EXERCISE DIRECTIONS:
Return the stretch from the line with "This screenshot has height=423, width=216." through the line with "Instruction: Open 云检查 cloud check button" in the data below, character for character, skipping all pictures.

+--

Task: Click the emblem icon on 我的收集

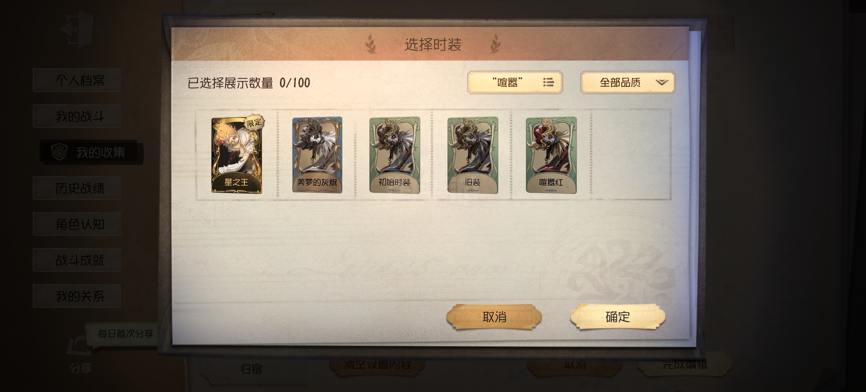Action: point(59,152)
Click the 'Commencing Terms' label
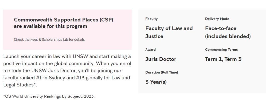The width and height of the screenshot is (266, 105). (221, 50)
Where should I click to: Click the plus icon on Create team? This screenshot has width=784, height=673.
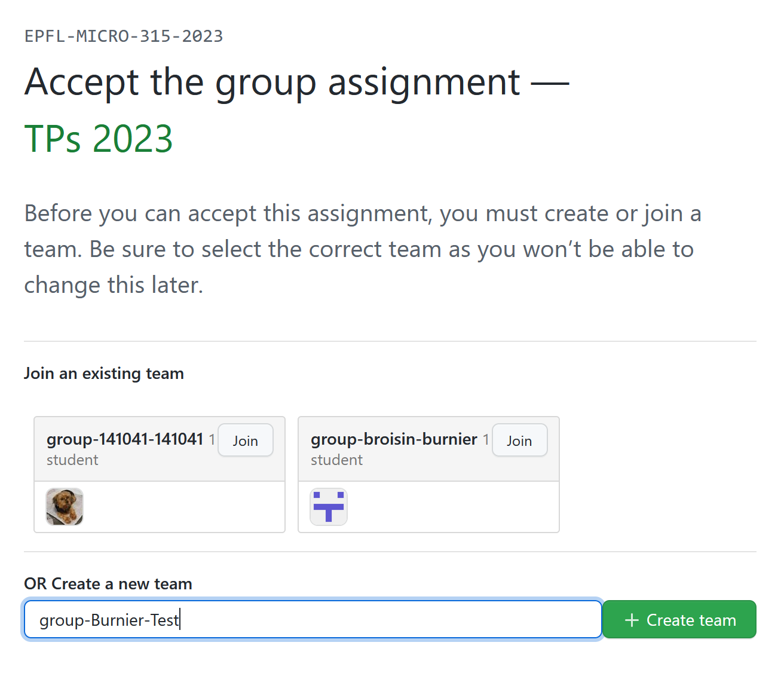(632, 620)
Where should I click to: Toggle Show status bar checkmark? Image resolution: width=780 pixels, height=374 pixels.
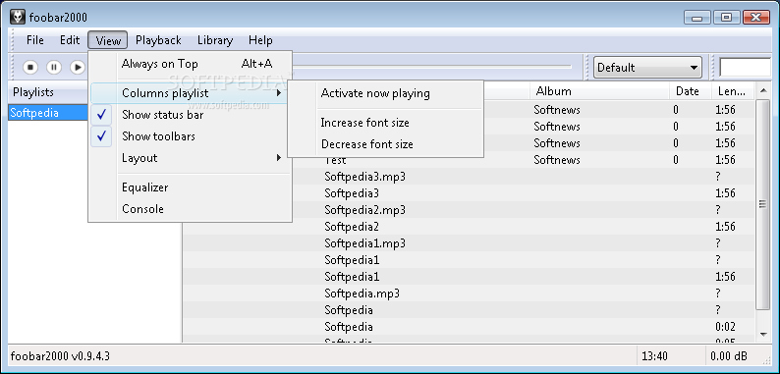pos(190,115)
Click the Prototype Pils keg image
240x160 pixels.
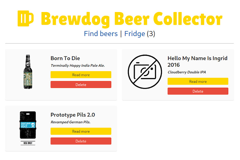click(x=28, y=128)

+--

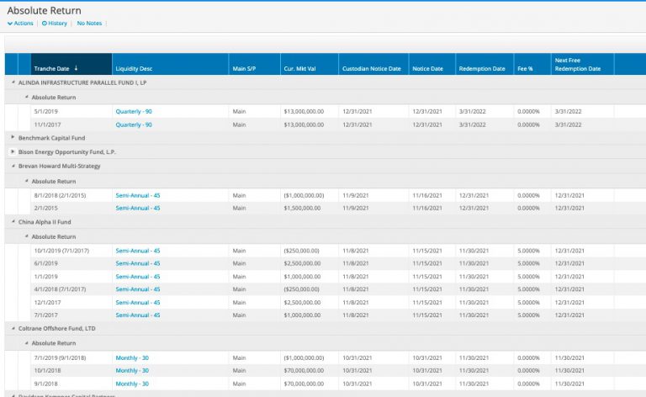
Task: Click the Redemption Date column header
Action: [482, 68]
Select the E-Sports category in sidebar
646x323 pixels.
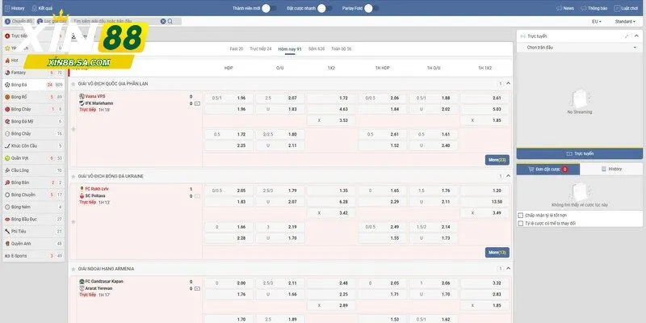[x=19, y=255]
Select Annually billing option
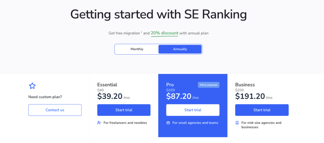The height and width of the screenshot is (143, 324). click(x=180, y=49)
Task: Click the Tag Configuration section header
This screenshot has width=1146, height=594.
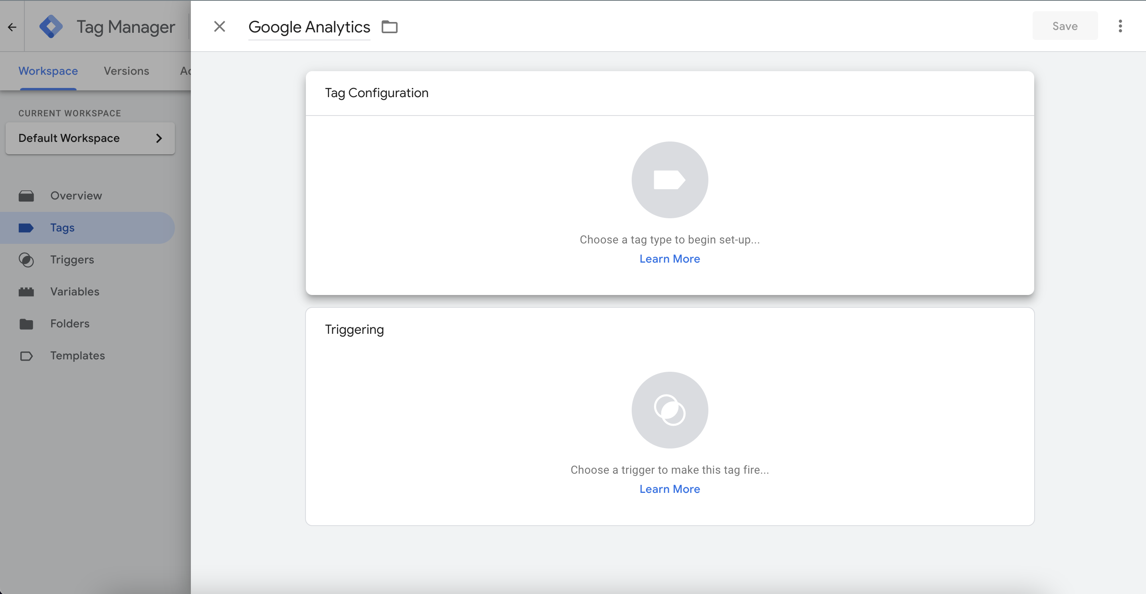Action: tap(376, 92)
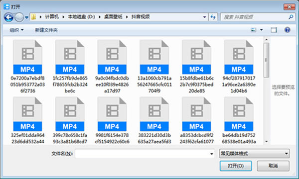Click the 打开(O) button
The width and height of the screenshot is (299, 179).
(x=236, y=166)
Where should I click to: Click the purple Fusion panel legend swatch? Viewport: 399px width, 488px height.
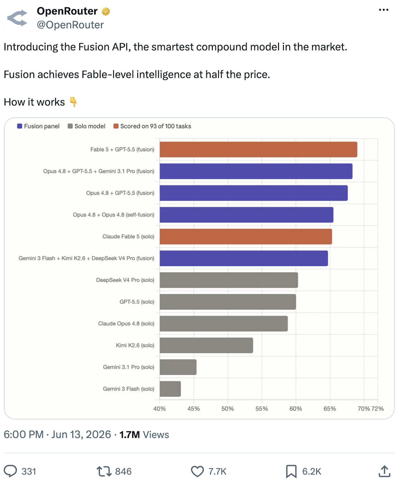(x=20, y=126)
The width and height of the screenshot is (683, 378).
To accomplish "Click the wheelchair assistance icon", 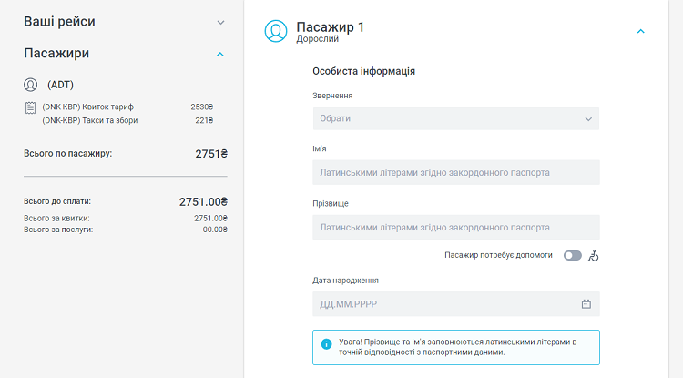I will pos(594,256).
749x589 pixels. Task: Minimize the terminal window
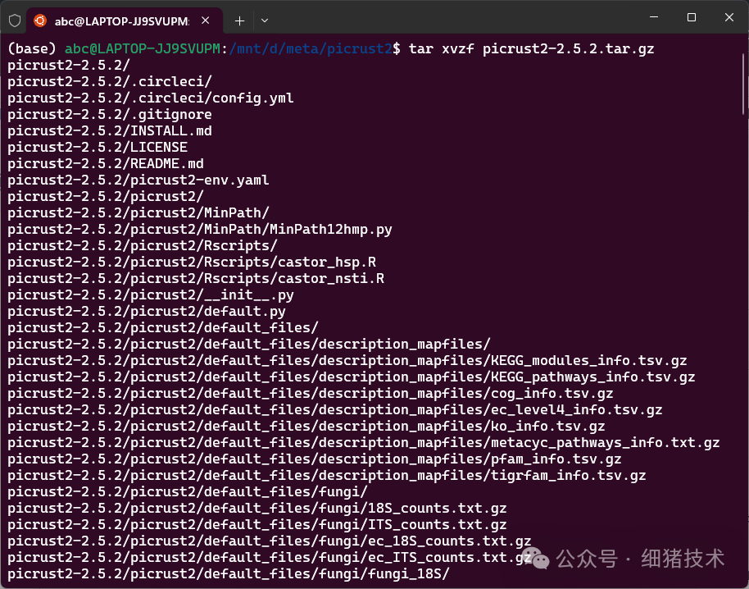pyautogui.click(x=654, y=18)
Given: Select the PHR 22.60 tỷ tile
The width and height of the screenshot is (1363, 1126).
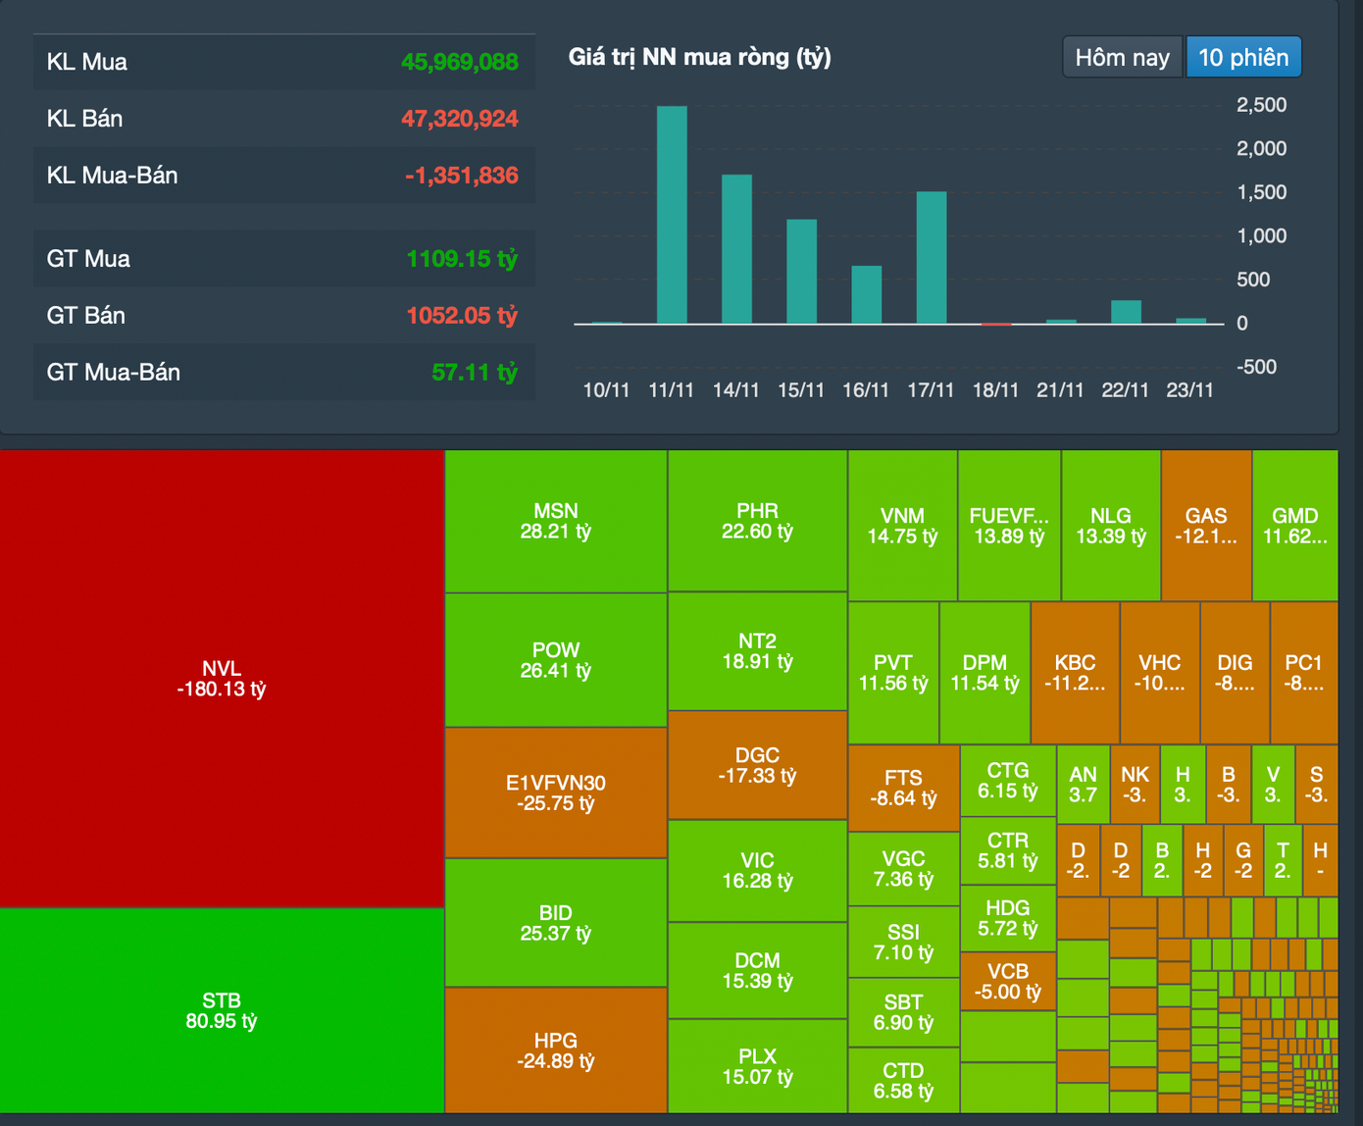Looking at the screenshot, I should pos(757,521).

+--

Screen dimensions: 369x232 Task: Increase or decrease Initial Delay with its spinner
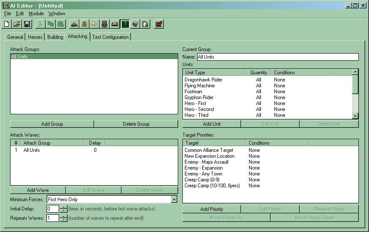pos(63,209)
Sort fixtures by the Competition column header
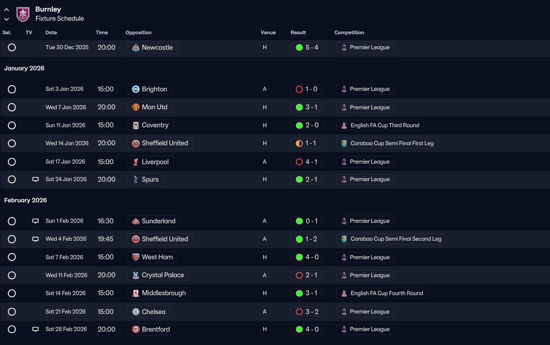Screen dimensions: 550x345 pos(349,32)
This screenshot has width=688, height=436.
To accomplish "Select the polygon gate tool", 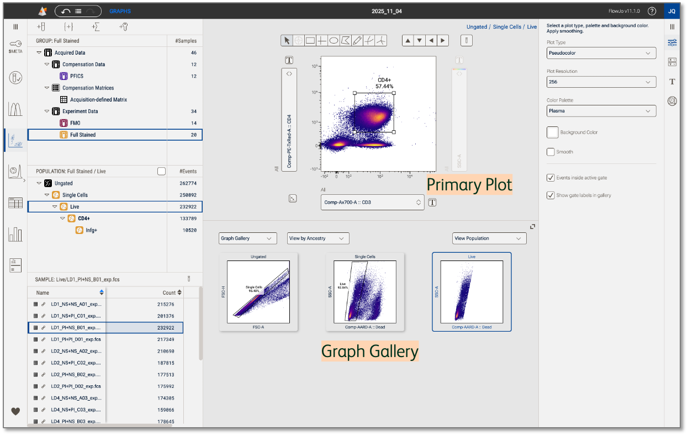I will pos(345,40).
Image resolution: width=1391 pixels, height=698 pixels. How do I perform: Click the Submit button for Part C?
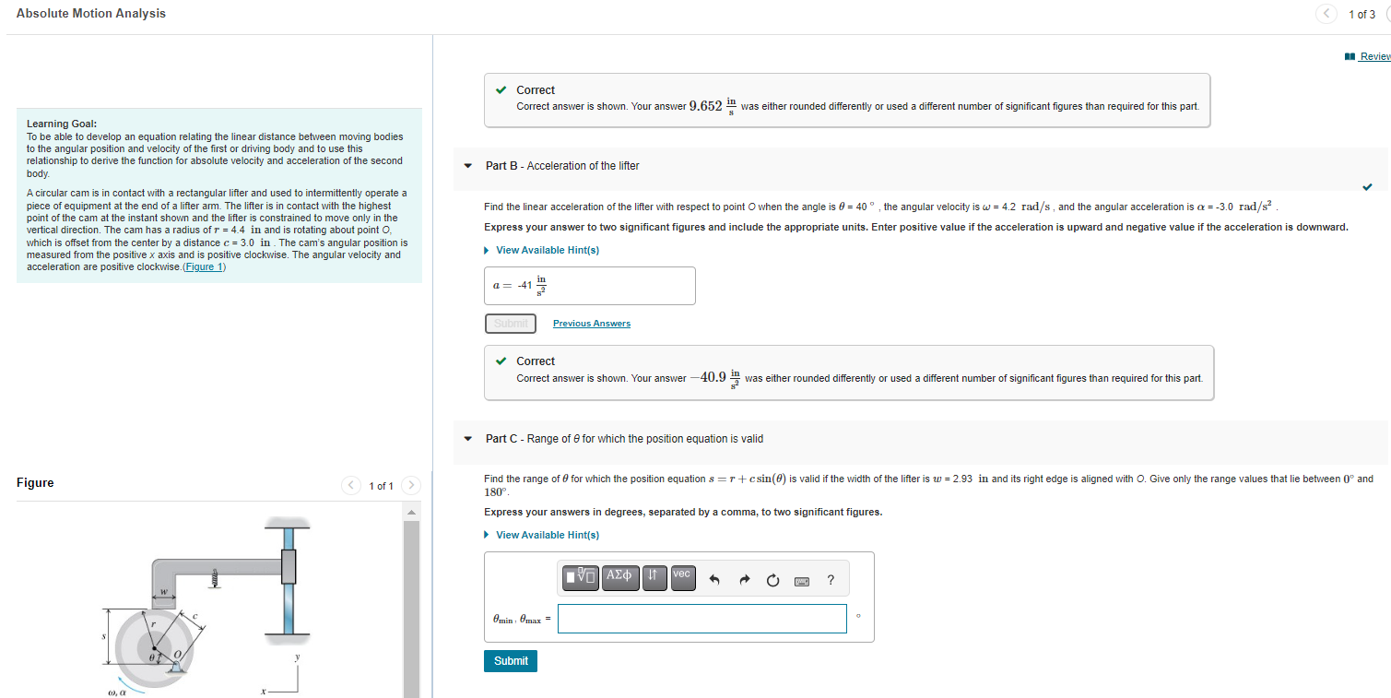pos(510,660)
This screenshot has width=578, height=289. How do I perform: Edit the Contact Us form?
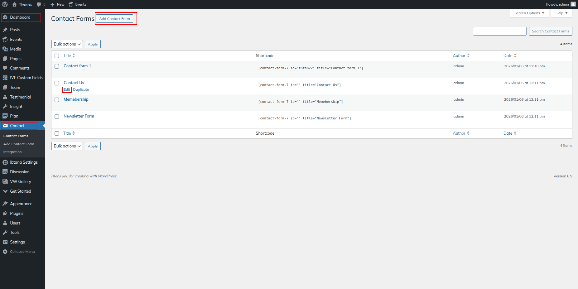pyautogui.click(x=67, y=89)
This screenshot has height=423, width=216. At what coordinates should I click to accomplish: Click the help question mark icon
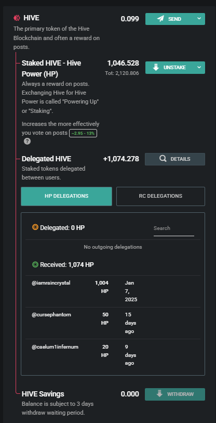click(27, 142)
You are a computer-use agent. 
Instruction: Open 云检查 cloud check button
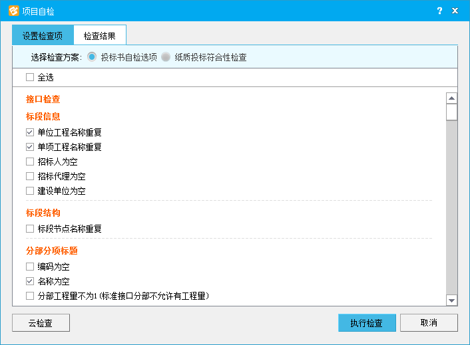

+--

EXERCISE ANSWER:
This screenshot has height=423, width=216. At what coordinates should I click to accomplish: Click the help question mark icon
click(27, 142)
You are a computer-use agent. 
Instruction: Open 云检查 cloud check button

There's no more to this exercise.